The same can be said of course for the remaining 3 values (above shown as $?$,).
So from your original 8-bit data set, 2 bits immediately become and stay $0$, and then 2 sets of 3 bits of data remain that, after 2 iterations, determine the "next" value of the exact same 3 bits of data.
So those 2 sets of 3 bit data have a maximal cycle length of 8. Because we need two of our iterations for one step in the 3-bit cycle, that makes a maximal iteration count of 16.
Now to get to your 14 iterations, what's needed is to actually write down those cycles of the 3bit data. It turns out that it's one cycle of 7 steps and one 1 cyle of 1 step.
You get the 1 step cycle if you start with
$$00?0?1?0,$$
then the next iteration will be
$$0?1?0?00$$
and the next one will be (again)
$$00?0?1?0.$$
If you start with any other configuration, you will find the 7-step cycle. As 1 step is two iterations, this explains your max 14 iterations.

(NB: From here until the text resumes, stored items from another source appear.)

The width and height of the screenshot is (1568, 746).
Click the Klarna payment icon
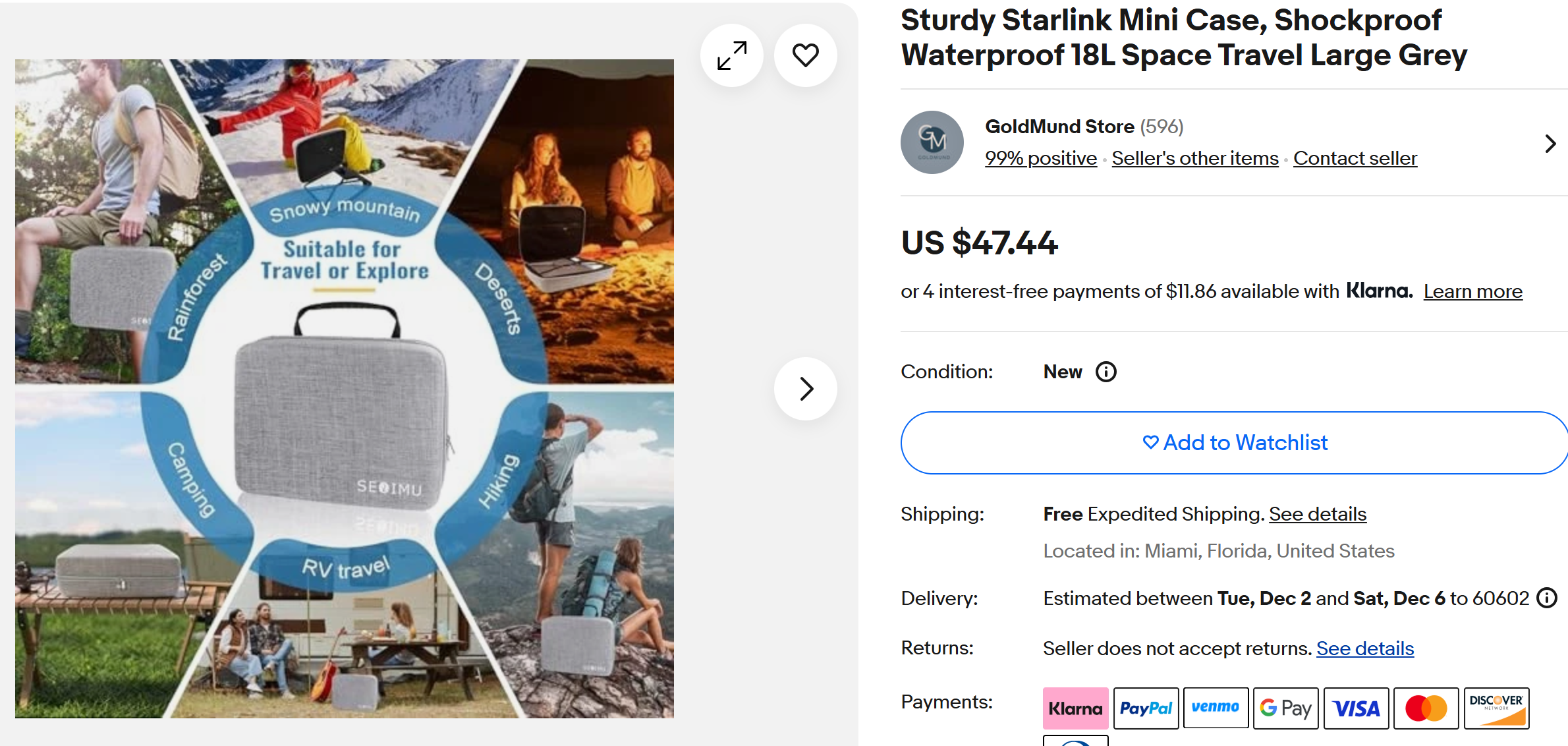pyautogui.click(x=1075, y=708)
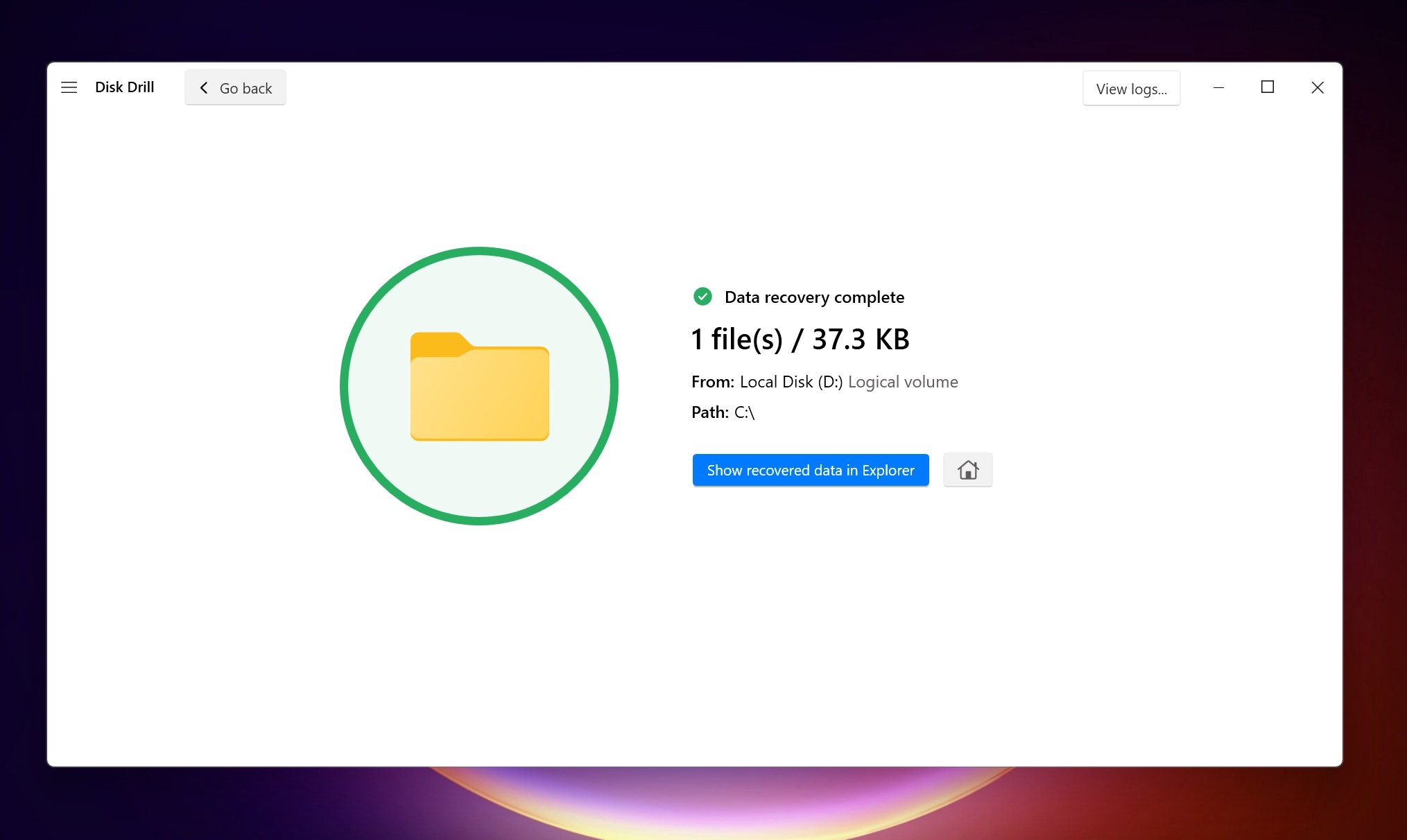Image resolution: width=1407 pixels, height=840 pixels.
Task: Toggle visibility of recovery log details
Action: coord(1131,88)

As you observe, the first and last bit will always be 0 after the first iteration. A second key observation is that, the even bits only affect the odd bits in the next round, and vice versa, so every 2 rounds, the even bits determine themselves and the odd bits determine themselves. Let us find a formula for how things evolve after the first iteration.
Let $x_n(i)$ denote the $i$th bit at time $n$. Then modulo $2$, we have $x_{n+1}(i)=x_n(i-1)+x_n(i+1)+1$ if $1< i< 8$ and we define $x_n(i)=0$ if $i<2$ or $i>7$. From this, we have $$x_{n+2}(i)=1+(x_{n}(i-2)+x_{n}(i)+1)+(x_{n}(i)+x_{n}(i+2)+1)=1+x_n(i+2)+x_n(i-2)$$ assuming $3\leq i \leq 6$.

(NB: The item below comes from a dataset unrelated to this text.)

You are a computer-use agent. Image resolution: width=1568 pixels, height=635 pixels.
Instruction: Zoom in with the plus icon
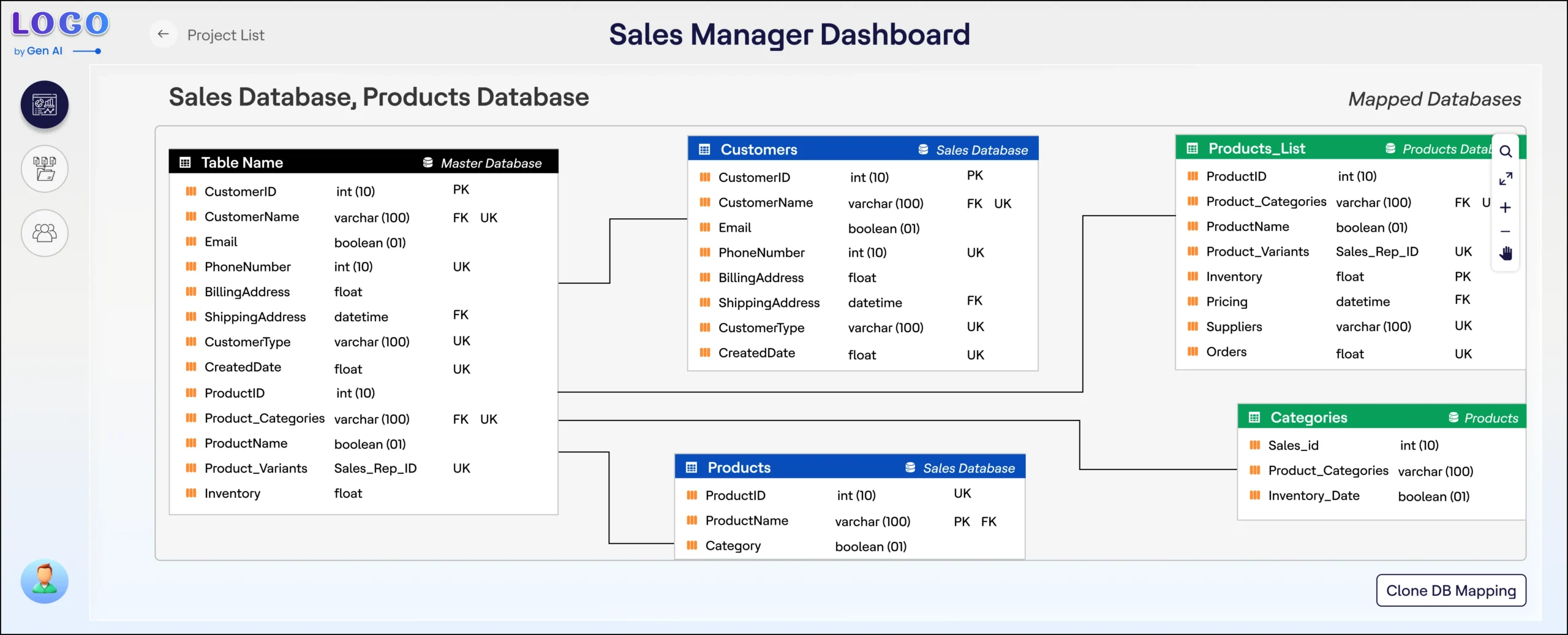pyautogui.click(x=1506, y=208)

We also have that $x_{n+2}(2)=1+x_{n+1}(3)=x_n(2)+x_n(4)$ and similarly $x_{n+2}(7)=x_n(7)+x_n(5)$. But essentially, the even bits and the odd bits are following the same pattern, and understanding one allows us to understand the other. If we can find the length of cycles of the even bits going 2 time steps at a time, we can do the same for the odd bits, and that information can be used to find possible cycle lengths going one step at a time.
Since $x_n(8)=0$, the even bits are determined by $x(2), x(4)$, and $x(6)$, and since we only have 8 possible combinations, a cycle must be of length at most 8.
Working mod 2, we see that map going two time periods is afine (linear plus a constant). For the even indices, if we let
$$A=\begin{pmatrix}1 & 1 & 0 & 0 \\ 1 & 0 & 1 & 1 \\ 0 & 1 & 0 & 1 \\ 0 & 0 & 0 & 1\end{pmatrix}$$
and set $v_n = (x_n(2), x_n(4),x_n(6), 1)^T)$, $v_{n+1}=Av_n$. Computing powers of $A$, we see that $A^7=I$, so every cycle has length dividing $7$, namely $1$ or $7$. We have that $v=(0,0,1,1)^T$ gives a cycle of length 1, and so everything else must be in a cycle of length 7.
Exactly the same thing happens for the odd indices. A little bit of extra work then shows that we either have a cycle of length 2 or a cycle of length 14 in our original problem.